One other thing that makes it challenging is that there are various other researchers with very strong views about the industry. Many other research areas are encouraged to work with their industry, but in gambling research it’s a bit complicated. Some researchers work with (and accept funding from) industry, while others are very anti-industry. This leads to some very public stoushes. The CQU team sit in the middle. We’ll work with industry (to reduce harm) but won’t accept funding from them. I sometimes say that we’re the Switzerland of gambling researchers.

What is the most enjoyable aspect of your job?

It probably sounds cliché but working with a fantastic team. My direct boss, Nerilee Hing, is incredibly supportive. I’m a bit of a stats nerd, so I particularly enjoy working with Matthew Browne, whose stats skills are utterly ridiculous, and he’s more than happy to help me develop my own skills. The Head of the Lab, Matthew Rockloff, recently won an Ig Nobel Prize for some pretty interesting work with crocodiles and gambling and has also been incredibly supportive. I work with each of them on many projects now, and have also enjoyed working with the other staff, students and RAs on various projects. I like to think I give back as much support as I get, although I’m probably in debt. Our team is spread across Australia (CQU has campuses all over the place), but we recently caught up at a gambling conference and had an absolute ball spending time with each other (and, of course, spreading the word on the work coming out of the lab). We had a nice little moment after the conference dinner just reflecting on all of our work as a team, and it just confirmed to me that I’m a) fortunate and b) in the right place.
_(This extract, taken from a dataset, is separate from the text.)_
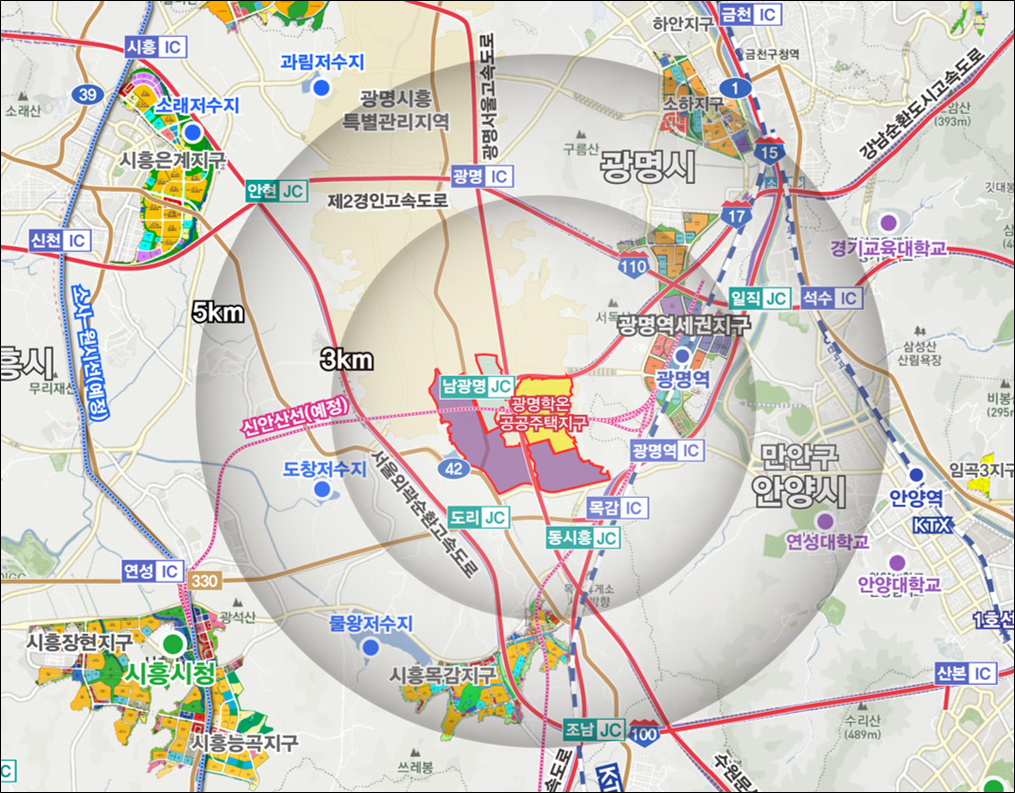
Task: Select the 소래저수지 blue dot marker
Action: pos(192,131)
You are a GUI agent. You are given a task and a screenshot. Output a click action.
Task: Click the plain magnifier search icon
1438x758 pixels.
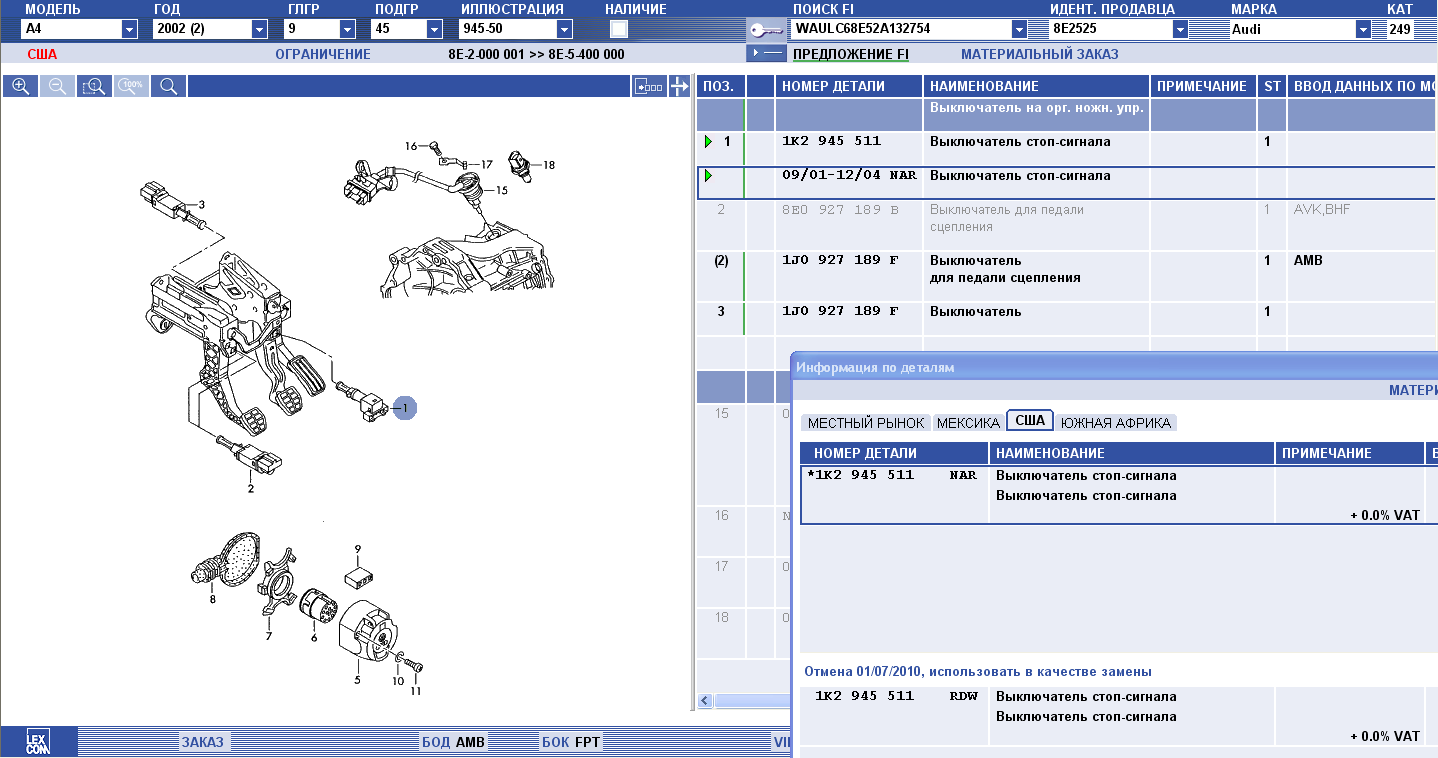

This also extends to various other colleagues across the uni outside of the lab. There’s a great research culture at CQU, and I’m proud to be a part of it.

Describe a typical day in your job.

I’m on a three-year non-teaching contract, so I’m focusing on the research side of my CV. I taught a lot during my PhD, and will again, so I’m making the most of this time.
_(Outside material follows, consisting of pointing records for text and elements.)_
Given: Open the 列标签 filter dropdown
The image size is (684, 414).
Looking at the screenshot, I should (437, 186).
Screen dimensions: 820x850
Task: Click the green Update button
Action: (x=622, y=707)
My main goal at the moment is to write a few papers, which is something I neglected during my transition from wine to gambling and I am working to rectify it. Our ECR development programs have highlighted the importance of writing first thing in the morning before reading emails (shock horror, I know). I usually finish a day getting ready for that, so when I log in, I have a Google Doc open, ready to go, and a few dot points on what I want to work on in that paper today. I write for about an hour (more if possible), and then write a few more dot points for tomorrow Alex.

After that, I’m into analyses for whatever other papers or projects I’m working on. I try to schedule meetings for later in the day, so that I’m writing when I’m more awake and doing meetings when I’m starting to lag.

The key thing for me is writing. I find that we’ll push ourselves to meet deadlines for teaching, because classes can’t move. We schedule things around classes in our calendar, so I put blocks in my calendar for writing, and set myself deadlines on papers that I am very hesitant to shift. When I started trying this out, I thought I’d struggle sticking to it, but it works for me.

Any advice for EMCRs wishing to pursue a career in this area?

Lots, I guess, but perhaps nothing you haven’t heard before.

  • Writing is hard, so consider getting a writing coach, even if you think you’re doing well. Maria Gardiner from ThinkWell is awesome.  
  • Don’t wait for inspiration, just write, even if it has to be fixed later.
  • Push yourself, you’ll be surprised what you can do. As someone said to me: ‘We tell ourselves high quality lies, and we’re convincing, but they’re still lies.’
  • Put yourself out there. Don’t be hesitant to talk to people at conferences (and, also, go to conferences). Introduce yourself to people you might like to work with, and then bring something to the table (a skill, a point of view, some spare hours to work on a project, whatever). If this is hard for you, ask someone else (a supervisor, for example) to introduce you around.
  • Ask questions. Ask stupid questions. Ask impertinent questions. Ask all of the questions. Phone calls work better than emails here.
  • Choose the right people to work with. If you don’t think you’re in the right place, there are other jobs around, even if it doesn’t seem like it. Don’t settle.
  • Look after yourself. Make time for your health, your family and your friends.
  • And reach out if you need something, including to me if I can help you with anything.